Source information:
:::::

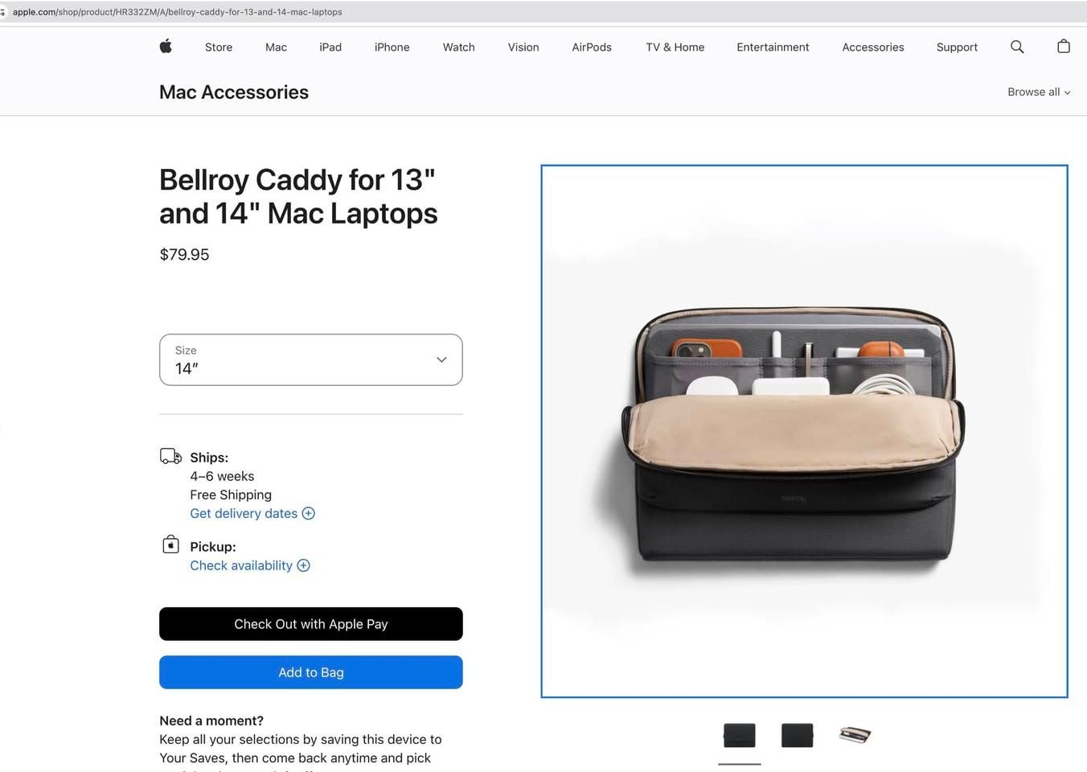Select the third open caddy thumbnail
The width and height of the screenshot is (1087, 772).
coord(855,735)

:::::

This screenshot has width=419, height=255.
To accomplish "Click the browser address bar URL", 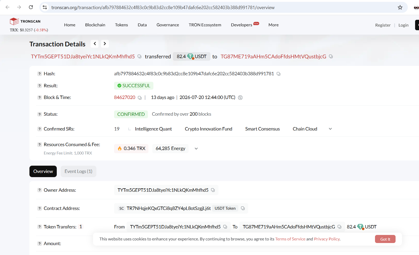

:::::

Task statement:
Above are some entries. Restate word for word the lines from the one holding "This screenshot has width=419, height=255." through the one holding "the browser address", but not the pictures.

Solution:
This screenshot has width=419, height=255.
To accomplish "Click the browser address bar URL", 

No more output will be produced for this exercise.